What you have to do = The word "will" appears in some lines of the entries. Say how many, and give nothing but the number.
*** Opening of Data listing ***
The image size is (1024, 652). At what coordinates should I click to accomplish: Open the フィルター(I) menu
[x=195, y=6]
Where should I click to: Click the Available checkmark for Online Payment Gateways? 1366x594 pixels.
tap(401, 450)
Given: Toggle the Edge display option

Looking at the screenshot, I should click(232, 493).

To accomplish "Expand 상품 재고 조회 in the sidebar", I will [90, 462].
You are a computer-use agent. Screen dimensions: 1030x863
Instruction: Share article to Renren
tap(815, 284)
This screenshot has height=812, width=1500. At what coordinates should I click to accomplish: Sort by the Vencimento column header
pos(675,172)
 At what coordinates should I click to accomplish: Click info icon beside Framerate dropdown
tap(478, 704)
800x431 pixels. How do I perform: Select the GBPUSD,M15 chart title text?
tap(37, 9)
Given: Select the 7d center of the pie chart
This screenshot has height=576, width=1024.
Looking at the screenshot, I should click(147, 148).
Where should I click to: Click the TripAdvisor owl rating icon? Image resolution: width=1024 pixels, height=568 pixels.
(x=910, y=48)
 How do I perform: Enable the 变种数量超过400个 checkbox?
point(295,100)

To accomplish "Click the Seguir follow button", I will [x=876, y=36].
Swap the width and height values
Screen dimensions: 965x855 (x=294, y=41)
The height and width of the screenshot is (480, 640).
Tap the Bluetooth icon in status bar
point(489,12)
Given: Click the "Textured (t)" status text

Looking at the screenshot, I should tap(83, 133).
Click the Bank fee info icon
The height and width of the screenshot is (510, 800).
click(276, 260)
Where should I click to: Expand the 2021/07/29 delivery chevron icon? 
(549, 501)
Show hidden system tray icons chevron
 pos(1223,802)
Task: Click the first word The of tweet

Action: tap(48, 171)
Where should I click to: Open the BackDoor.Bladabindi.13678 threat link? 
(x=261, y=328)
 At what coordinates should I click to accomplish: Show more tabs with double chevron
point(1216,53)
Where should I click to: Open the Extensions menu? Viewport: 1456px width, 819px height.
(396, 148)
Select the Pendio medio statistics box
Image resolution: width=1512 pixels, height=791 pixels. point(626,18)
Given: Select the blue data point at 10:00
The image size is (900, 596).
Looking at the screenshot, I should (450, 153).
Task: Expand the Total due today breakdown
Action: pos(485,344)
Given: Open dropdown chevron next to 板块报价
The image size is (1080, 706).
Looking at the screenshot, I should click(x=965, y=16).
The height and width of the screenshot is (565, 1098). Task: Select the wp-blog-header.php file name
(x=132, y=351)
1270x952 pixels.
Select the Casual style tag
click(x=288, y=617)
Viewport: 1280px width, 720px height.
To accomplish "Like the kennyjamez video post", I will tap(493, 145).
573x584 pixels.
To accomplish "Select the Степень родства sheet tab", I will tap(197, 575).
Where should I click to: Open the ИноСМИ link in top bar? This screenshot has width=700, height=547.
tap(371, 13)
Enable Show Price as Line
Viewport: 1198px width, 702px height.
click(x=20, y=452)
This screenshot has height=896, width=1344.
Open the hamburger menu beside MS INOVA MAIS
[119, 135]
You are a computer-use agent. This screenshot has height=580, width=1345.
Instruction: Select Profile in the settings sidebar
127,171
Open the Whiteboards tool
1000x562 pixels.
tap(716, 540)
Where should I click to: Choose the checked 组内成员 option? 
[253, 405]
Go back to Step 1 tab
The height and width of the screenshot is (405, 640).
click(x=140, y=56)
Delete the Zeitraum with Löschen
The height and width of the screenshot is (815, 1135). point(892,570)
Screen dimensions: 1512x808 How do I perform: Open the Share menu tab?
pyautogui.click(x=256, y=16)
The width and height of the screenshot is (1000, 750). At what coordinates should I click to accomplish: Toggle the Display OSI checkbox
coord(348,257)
*** Close of Data listing ***
Reply to the task = 4